> [Exercise]: Exactly reproduce the lines from the line that has "Click the green 'Initial Capital: 1000' text" down to the last line of the entries, inclusive.

> [Records]:
*** Begin section ***
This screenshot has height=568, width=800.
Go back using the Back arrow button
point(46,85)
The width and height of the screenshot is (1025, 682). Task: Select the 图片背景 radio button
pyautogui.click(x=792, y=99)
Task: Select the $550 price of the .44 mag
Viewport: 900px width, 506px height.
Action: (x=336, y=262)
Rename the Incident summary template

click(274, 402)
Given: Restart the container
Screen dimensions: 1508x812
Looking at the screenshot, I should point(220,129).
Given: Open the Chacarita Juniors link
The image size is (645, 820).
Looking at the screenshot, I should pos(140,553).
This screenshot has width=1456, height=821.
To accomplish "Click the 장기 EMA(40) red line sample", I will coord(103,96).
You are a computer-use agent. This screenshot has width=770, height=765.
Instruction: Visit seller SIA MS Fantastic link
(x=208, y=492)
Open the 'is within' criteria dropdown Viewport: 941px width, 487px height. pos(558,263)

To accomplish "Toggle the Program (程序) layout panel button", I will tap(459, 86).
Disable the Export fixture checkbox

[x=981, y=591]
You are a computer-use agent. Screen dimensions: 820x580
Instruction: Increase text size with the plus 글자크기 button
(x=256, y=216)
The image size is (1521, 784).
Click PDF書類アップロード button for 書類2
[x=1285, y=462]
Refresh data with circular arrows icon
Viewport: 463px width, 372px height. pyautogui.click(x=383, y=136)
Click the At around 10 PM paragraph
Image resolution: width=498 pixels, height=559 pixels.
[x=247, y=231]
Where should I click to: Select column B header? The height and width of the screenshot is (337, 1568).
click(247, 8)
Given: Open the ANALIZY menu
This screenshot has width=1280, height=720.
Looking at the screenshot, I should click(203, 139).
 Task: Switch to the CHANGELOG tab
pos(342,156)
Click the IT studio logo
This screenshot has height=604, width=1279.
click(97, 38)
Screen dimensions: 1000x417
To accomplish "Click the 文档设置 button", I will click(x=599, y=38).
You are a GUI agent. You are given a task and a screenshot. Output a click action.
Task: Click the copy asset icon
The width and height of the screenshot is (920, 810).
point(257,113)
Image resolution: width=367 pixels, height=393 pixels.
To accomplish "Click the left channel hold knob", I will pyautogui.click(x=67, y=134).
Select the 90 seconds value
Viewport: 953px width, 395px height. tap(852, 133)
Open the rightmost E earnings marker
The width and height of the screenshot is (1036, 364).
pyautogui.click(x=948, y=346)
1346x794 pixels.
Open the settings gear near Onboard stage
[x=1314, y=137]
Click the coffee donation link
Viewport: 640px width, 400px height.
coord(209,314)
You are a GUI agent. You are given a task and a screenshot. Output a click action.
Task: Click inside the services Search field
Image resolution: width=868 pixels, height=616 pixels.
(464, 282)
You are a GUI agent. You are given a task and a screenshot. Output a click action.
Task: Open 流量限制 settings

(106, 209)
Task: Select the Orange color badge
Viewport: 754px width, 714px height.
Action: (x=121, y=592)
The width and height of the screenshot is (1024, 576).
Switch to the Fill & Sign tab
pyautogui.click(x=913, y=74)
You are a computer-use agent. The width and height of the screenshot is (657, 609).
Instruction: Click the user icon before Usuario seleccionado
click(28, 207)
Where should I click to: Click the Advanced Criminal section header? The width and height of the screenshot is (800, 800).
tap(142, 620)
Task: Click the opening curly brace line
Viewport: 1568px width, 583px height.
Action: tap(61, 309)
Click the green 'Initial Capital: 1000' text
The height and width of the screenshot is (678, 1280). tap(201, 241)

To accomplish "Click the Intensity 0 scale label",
*** End section ***
> [Response]:
Click the green 'Initial Capital: 1000' text
The height and width of the screenshot is (678, 1280). tap(201, 241)

To accomplish "Click the Intensity 0 scale label",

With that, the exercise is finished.